When questions were invited from the audience, some wanted to immediately settle it once and for all: when is a map a map, and when is it a diagram? Matt wouldn't be drawn on that matter. On the more serious side of things, the question was put forward, can maps be used to solve some of the bigger issues we face today? Migration for example, or the global refugee crisis? Matt observed that there are many projects ongoing looking at exactly these things, but they tend to run into issues at a certain scale. For it to work, he believes that bigger players like Google would need to play a role. In terms of serious analysis, Information Capital by Oliver Uberti and James Cheshire was one example of alternative mapping put to work on big issues. The writers used real-world data from the streets of London and visualise it in a way that makes evident the stark contrasts. 

An audience member asked what the future of maps might look like in a world where AR and VR become normalised? Matt pointed out that Google Street Viewer already allows us to go back in time, but, the new tech could make it possible for us to step back further still. By making use of paintings or sketches from history we could walk the streets of Whitechapel 300 years ago. Or through the use of our imagination perhaps take a stroll 300 years into the future? 

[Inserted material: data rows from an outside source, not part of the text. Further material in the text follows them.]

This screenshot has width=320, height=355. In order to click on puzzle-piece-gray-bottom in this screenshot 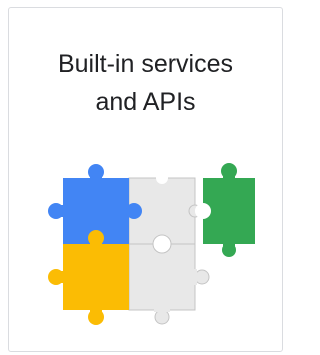, I will do `click(169, 280)`.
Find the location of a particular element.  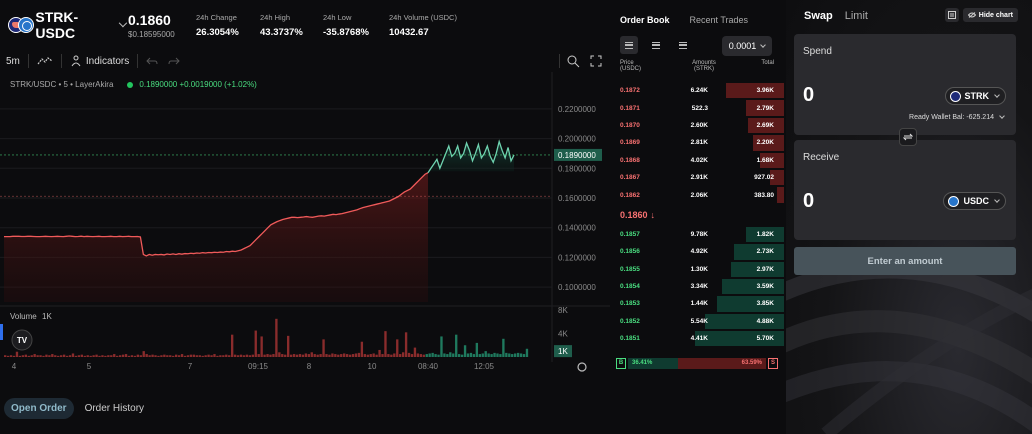

indicators-label: Indicators is located at coordinates (108, 61).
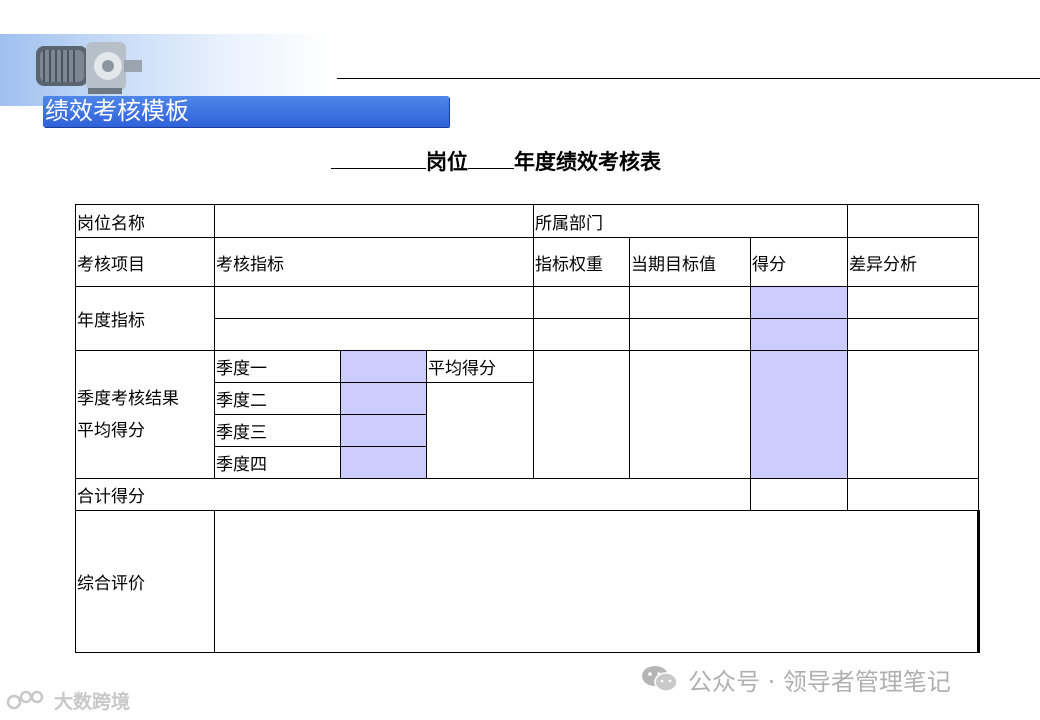  I want to click on quarter-2-label: 季度二, so click(278, 398).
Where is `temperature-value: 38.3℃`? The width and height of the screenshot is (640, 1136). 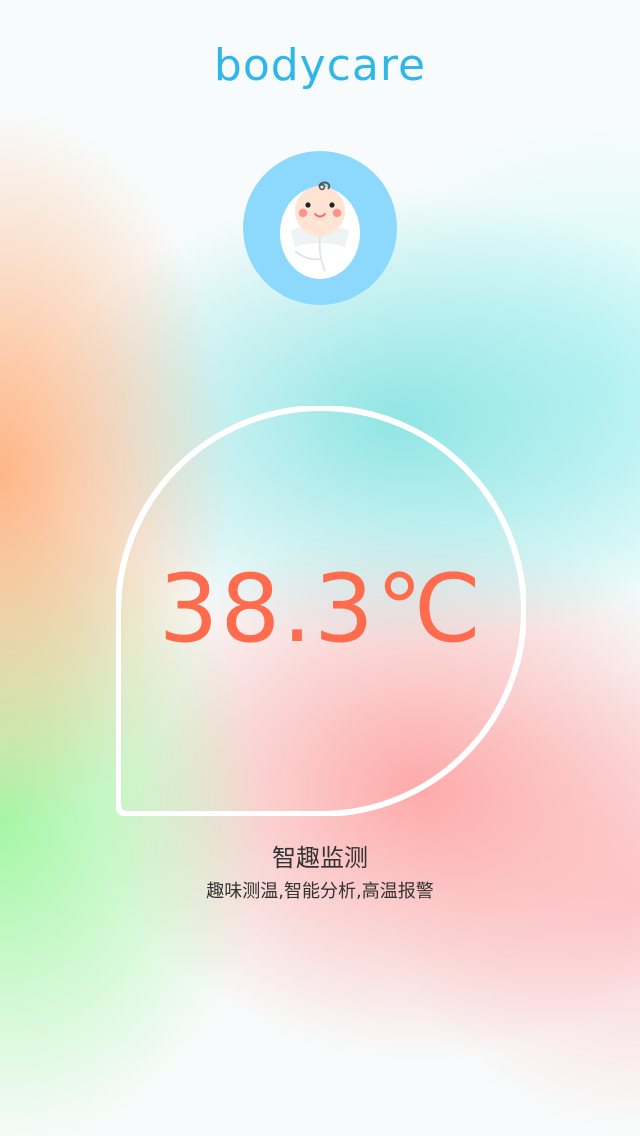
temperature-value: 38.3℃ is located at coordinates (321, 610).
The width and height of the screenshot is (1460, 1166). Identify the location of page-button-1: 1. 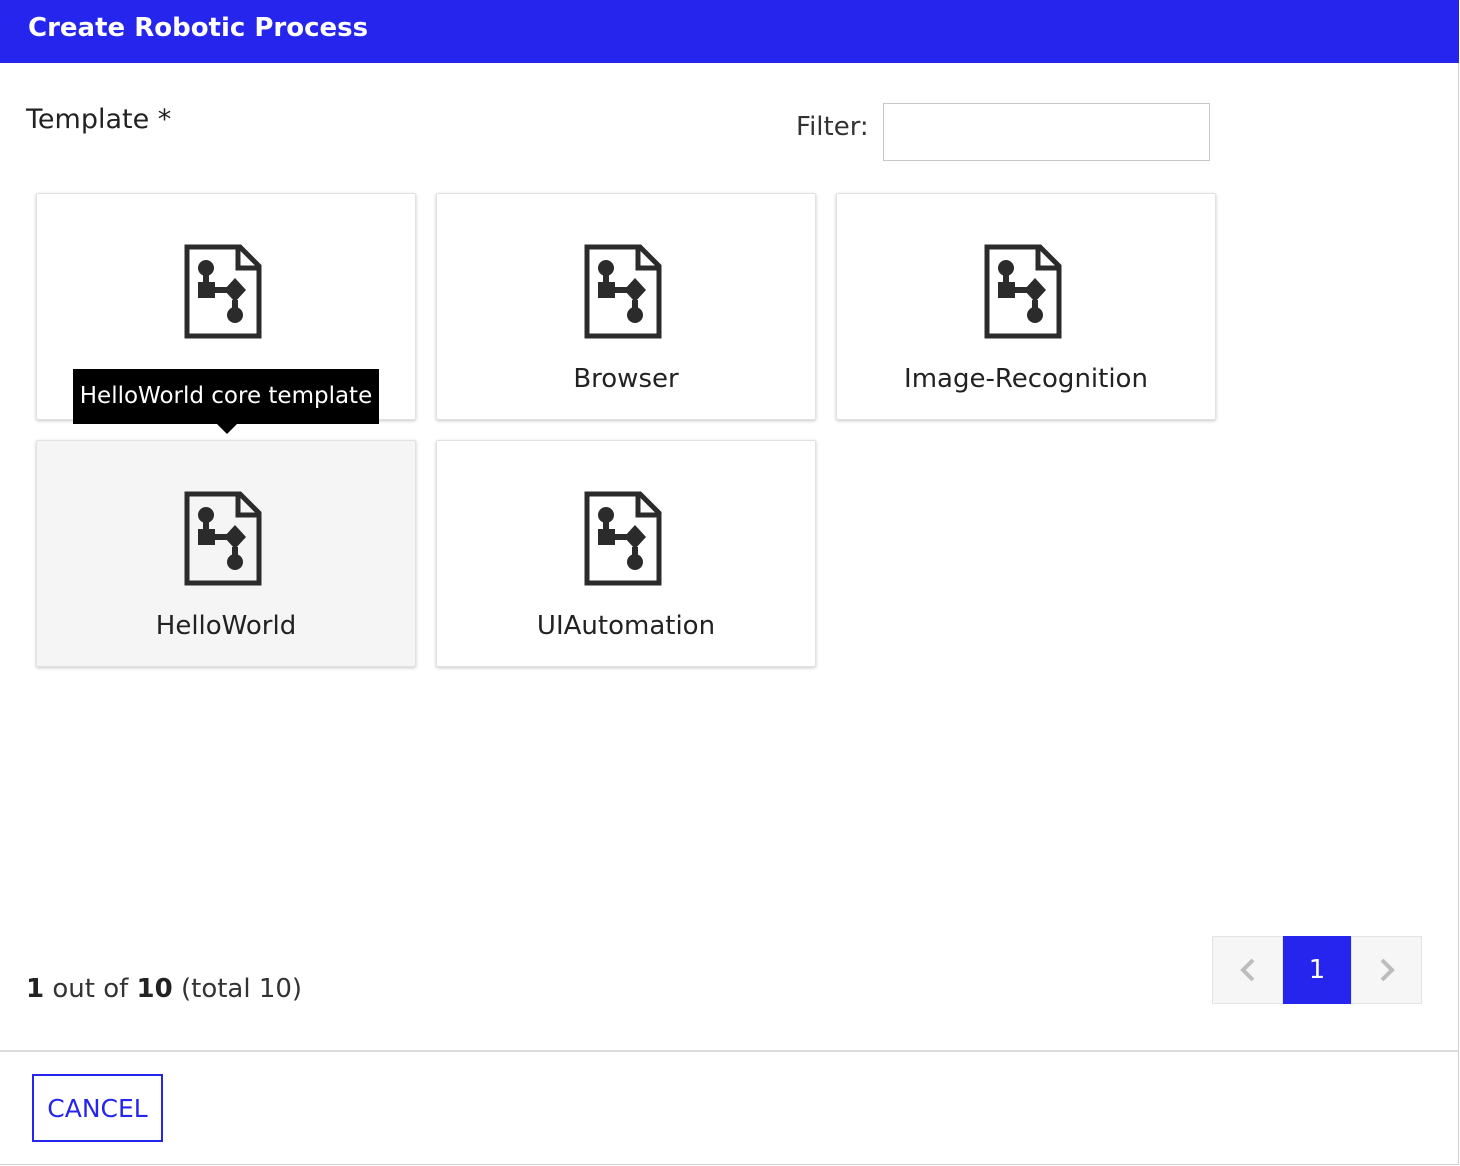
(1317, 970).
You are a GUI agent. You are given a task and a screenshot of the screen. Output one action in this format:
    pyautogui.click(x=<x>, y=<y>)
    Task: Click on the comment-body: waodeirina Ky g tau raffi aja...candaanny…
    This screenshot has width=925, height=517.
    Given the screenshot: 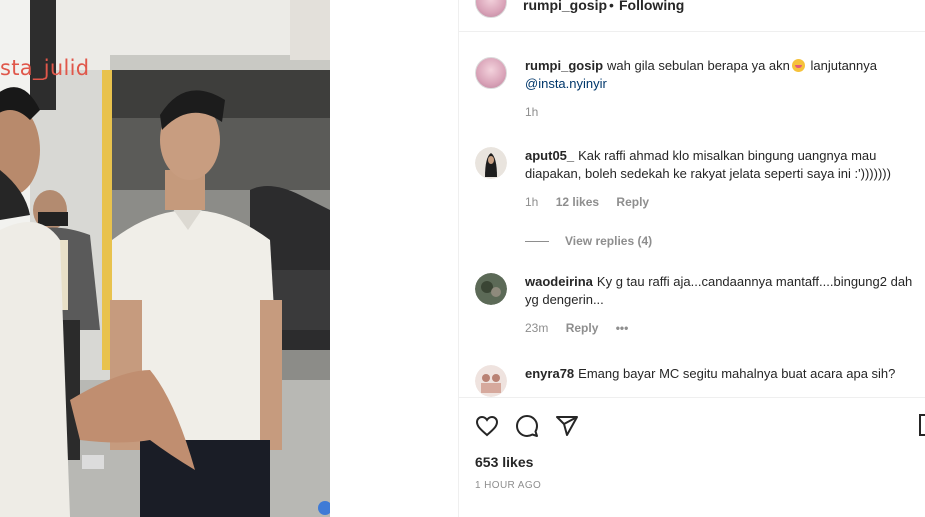 What is the action you would take?
    pyautogui.click(x=720, y=304)
    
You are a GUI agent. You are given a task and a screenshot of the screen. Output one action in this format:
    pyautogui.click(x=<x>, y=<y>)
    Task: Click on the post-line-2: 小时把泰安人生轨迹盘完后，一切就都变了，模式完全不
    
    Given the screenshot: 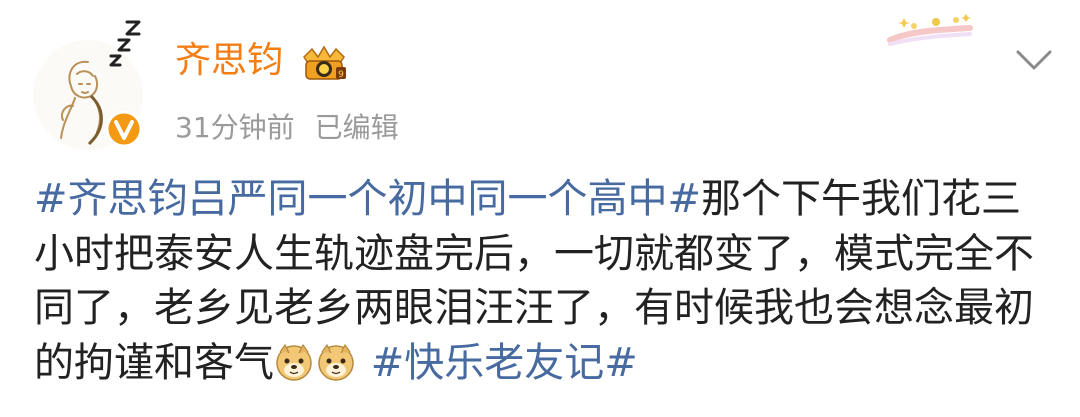 What is the action you would take?
    pyautogui.click(x=534, y=254)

When data is added to the image scrolling through VR goggles, all in attendance agreed that could be quite interesting, visualising the effects of social deprivation, traffic speed and intensity and other similar data points in real-time. What are the impacts this could have on planning and urban development? Or, in the case of looking back and deploying the data from Charles Booth's studies of London, what could it do for education? Whatever the answers to these two final questions, it's clear that maps not only hold the keys to understanding our past but also our future.